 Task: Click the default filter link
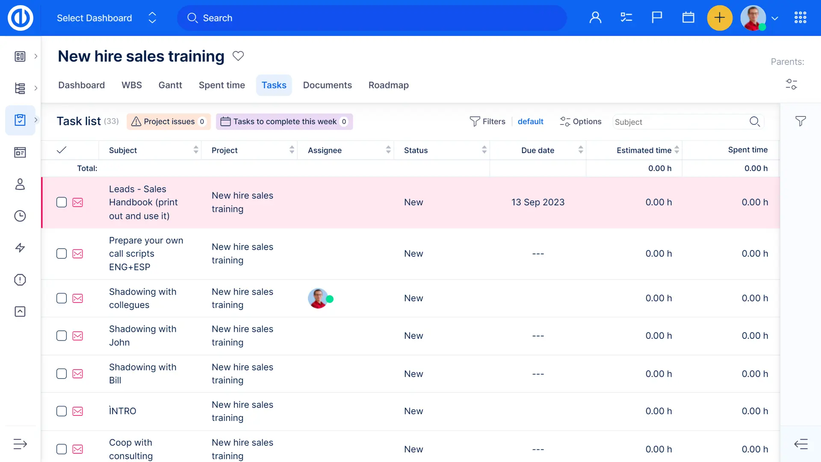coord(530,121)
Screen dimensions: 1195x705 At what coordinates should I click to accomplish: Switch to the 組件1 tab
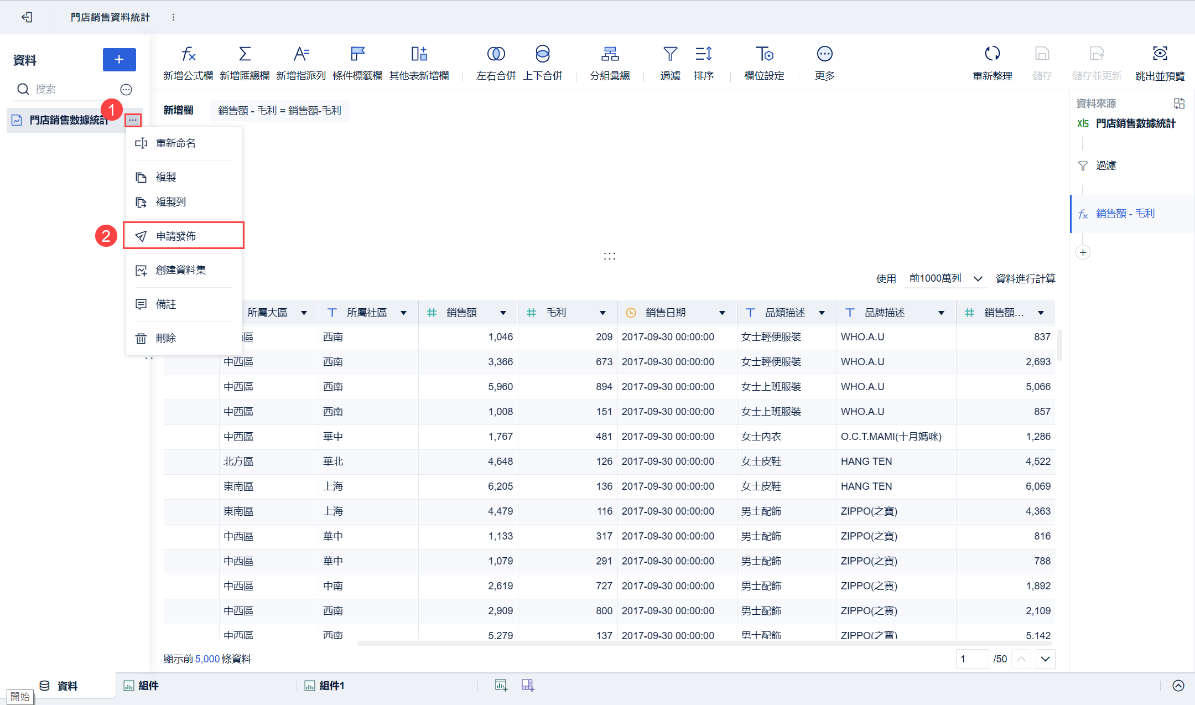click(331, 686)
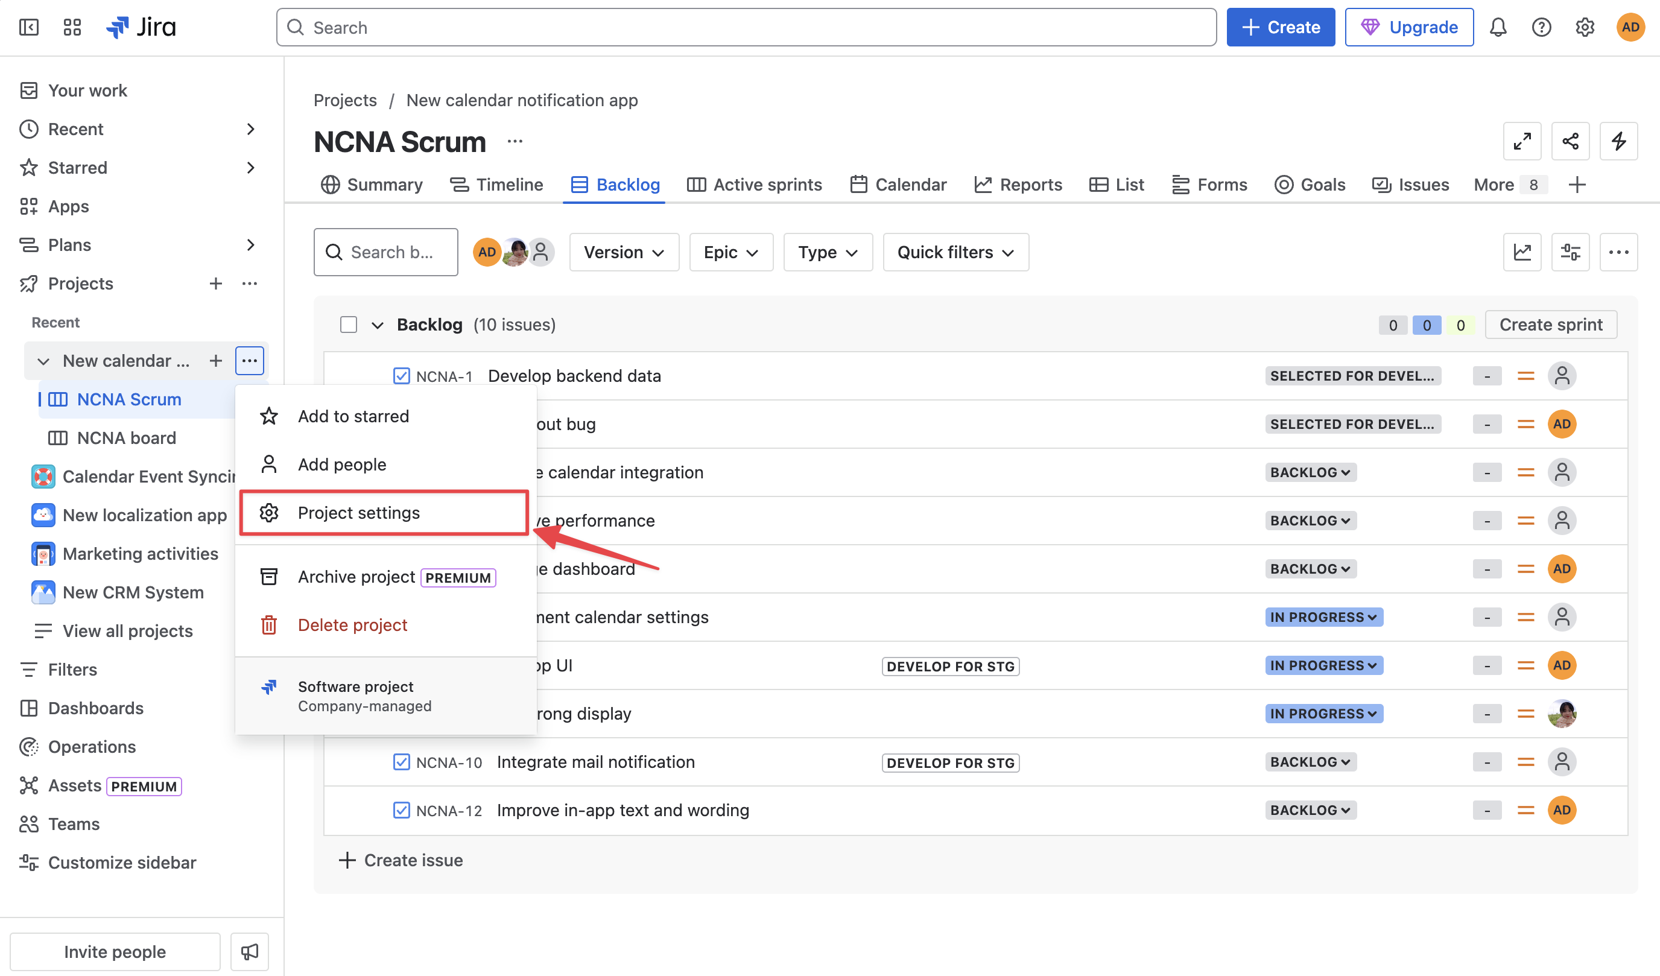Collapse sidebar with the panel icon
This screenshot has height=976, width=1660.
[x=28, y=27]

==

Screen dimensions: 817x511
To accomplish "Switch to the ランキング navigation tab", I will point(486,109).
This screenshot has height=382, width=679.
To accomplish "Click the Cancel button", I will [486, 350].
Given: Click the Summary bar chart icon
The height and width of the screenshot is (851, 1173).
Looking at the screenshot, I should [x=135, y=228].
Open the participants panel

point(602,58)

**Exercise instructions:**
Where a line of the records has the string "will", copy that line.

**Written reply:**
To accomplish "Switch to the ランキング navigation tab", I will point(486,109).
To accomplish "Click the Cancel button", I will [486, 350].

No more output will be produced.